Source data: Begin

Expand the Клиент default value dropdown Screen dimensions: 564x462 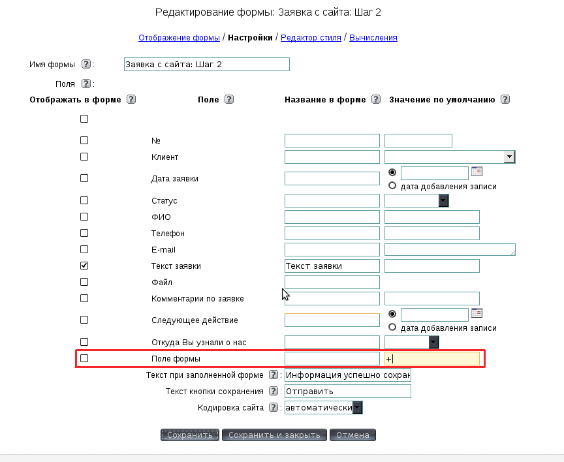pos(509,157)
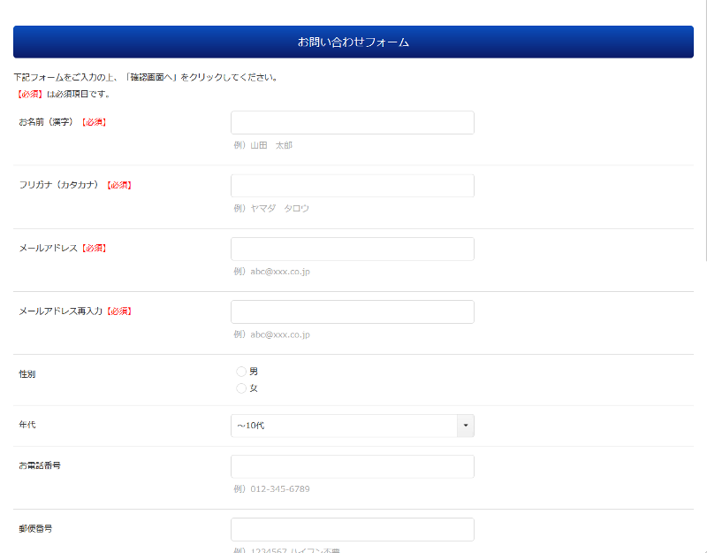Focus the 郵便番号 input field

(x=352, y=529)
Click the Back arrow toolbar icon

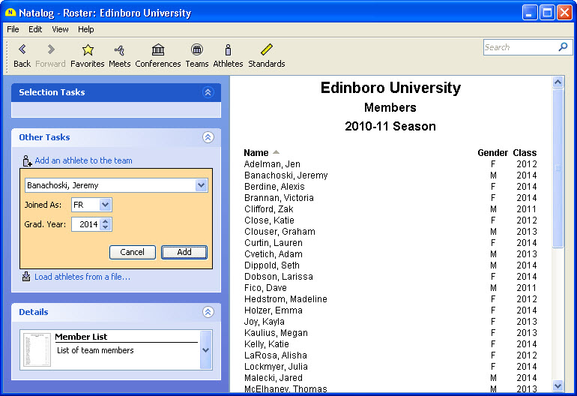[22, 50]
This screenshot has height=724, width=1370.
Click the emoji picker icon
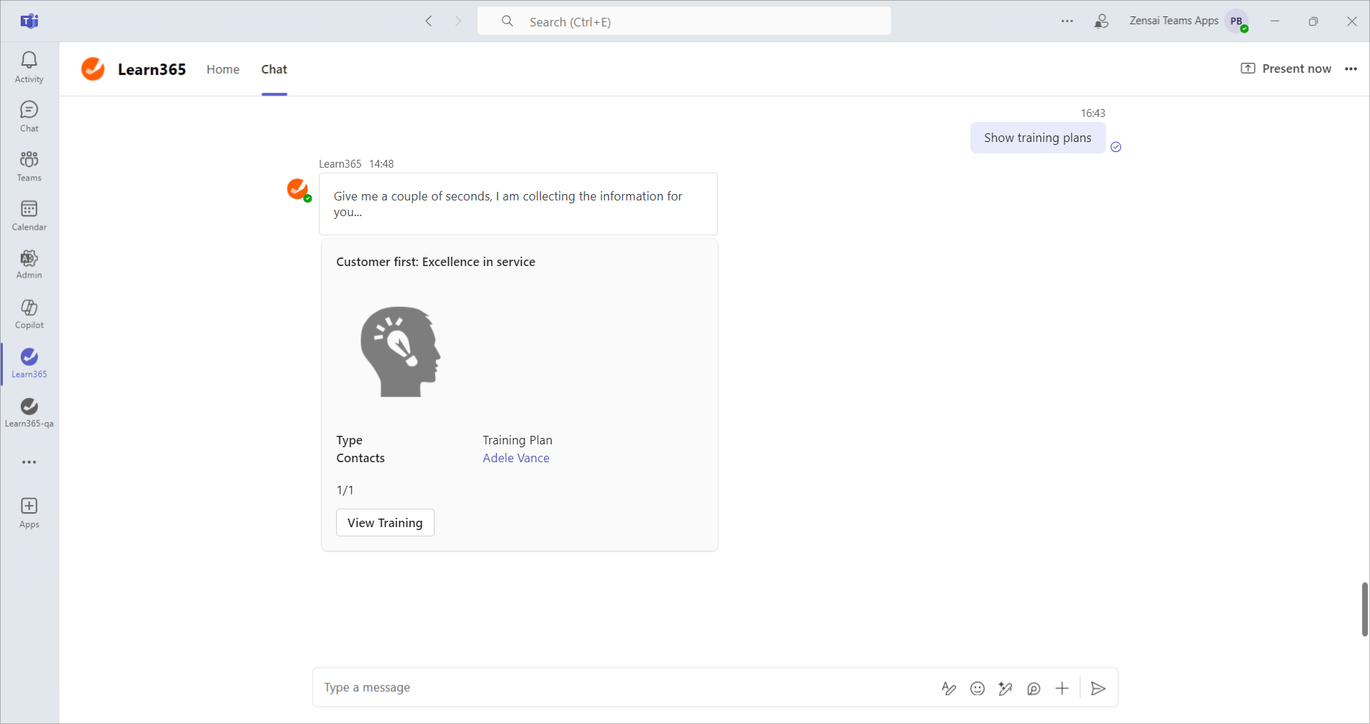[x=978, y=688]
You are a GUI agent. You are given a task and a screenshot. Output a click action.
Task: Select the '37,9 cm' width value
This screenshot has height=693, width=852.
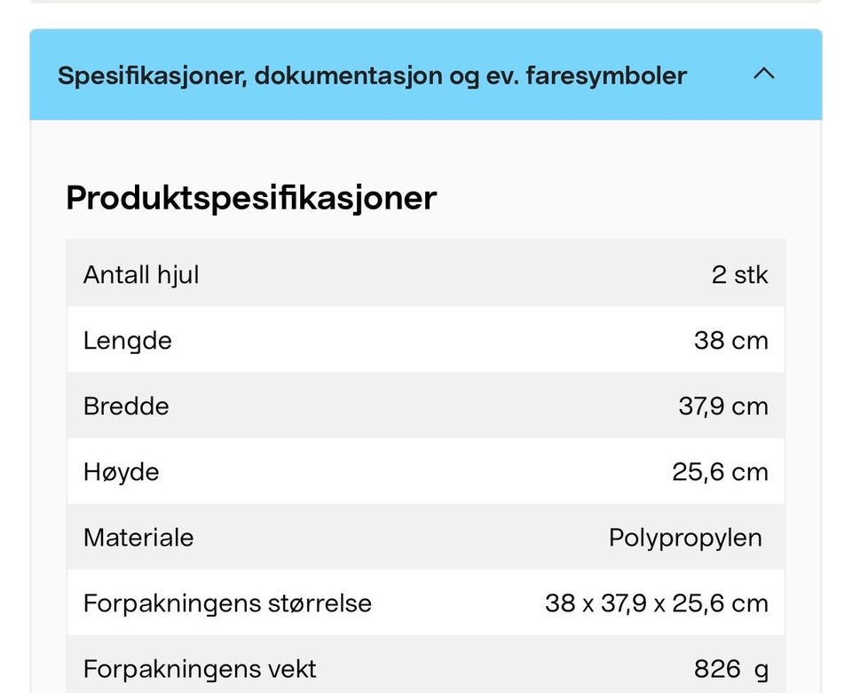pyautogui.click(x=722, y=406)
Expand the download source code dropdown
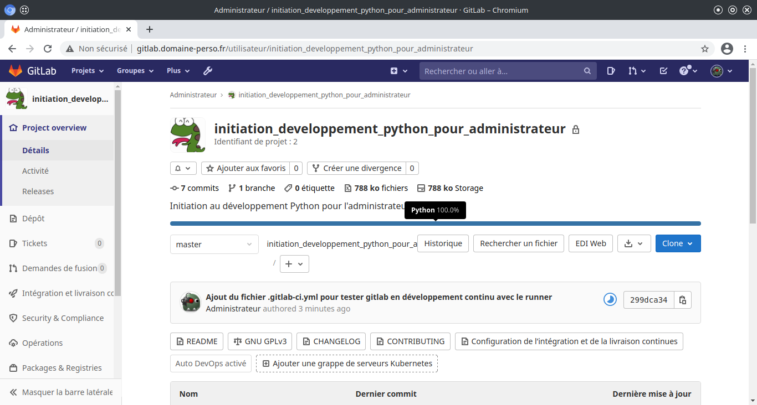 point(634,243)

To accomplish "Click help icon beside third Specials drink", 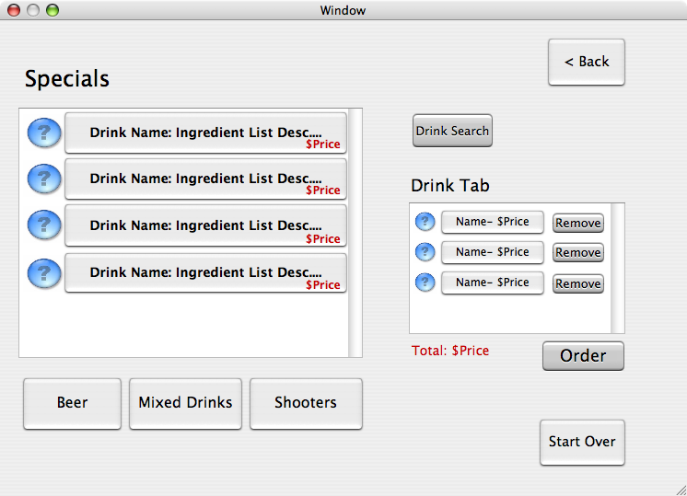I will 44,225.
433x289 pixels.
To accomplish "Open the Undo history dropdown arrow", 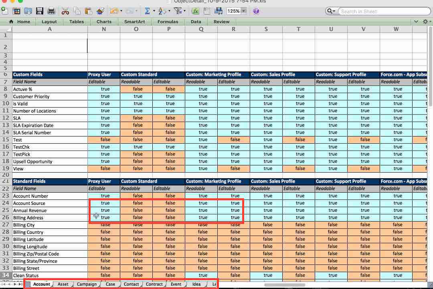I will (x=121, y=11).
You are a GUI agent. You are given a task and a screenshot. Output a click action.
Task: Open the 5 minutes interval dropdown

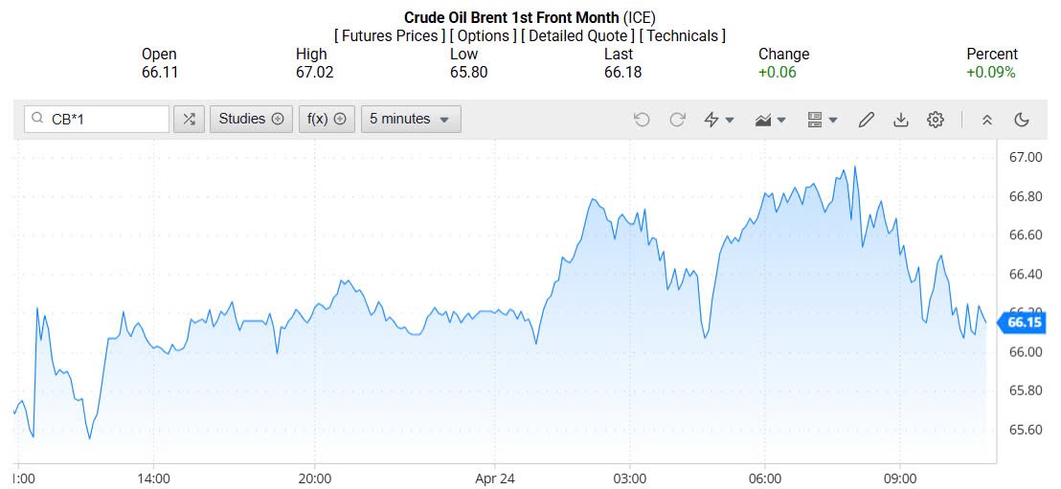411,119
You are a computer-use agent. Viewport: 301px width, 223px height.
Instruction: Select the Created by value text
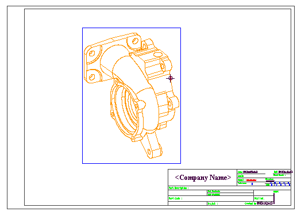265,203
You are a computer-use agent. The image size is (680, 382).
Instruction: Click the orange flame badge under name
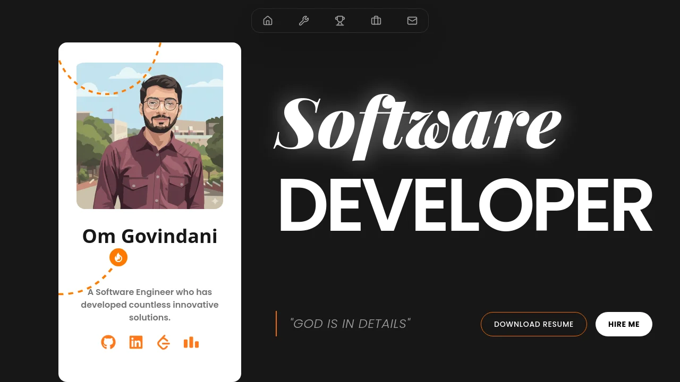point(118,257)
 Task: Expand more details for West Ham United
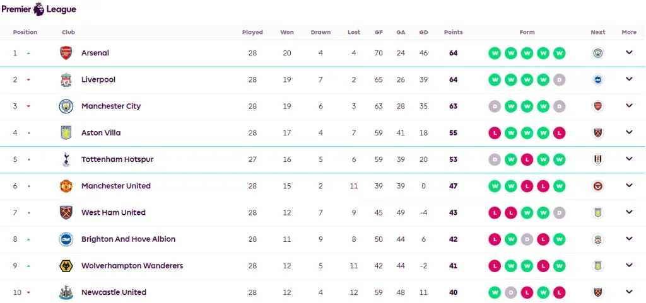[x=629, y=212]
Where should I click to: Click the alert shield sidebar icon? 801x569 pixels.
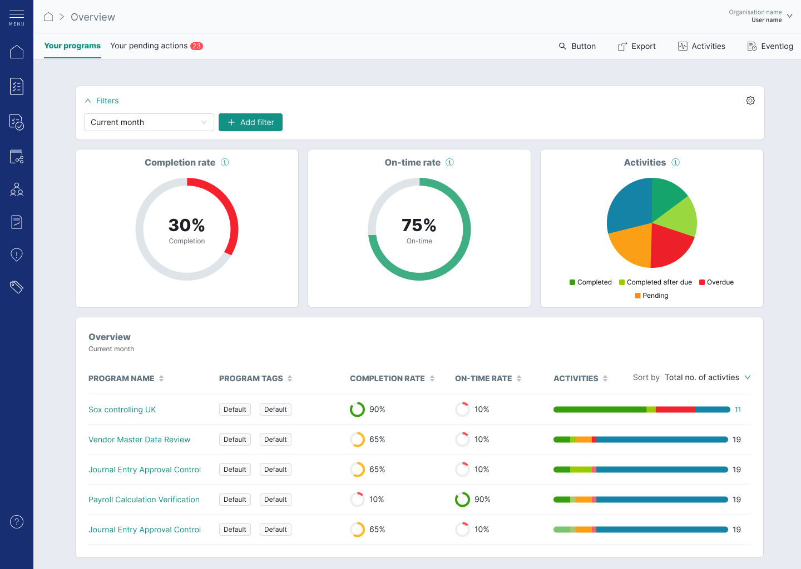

Source data: End

> **Work required**:
Before answering, please find the line containing "You are a computer-use agent. The" above, then copy exactly from it through the last line of the entries, both included, without pictures.

> **Response to this task**:
You are a computer-use agent. The image size is (680, 382).
Instruction: Click the orange flame badge under name
point(118,257)
 Task: Expand more details for West Ham United
[x=629, y=212]
Where should I click to: Click the alert shield sidebar icon? 801x569 pixels.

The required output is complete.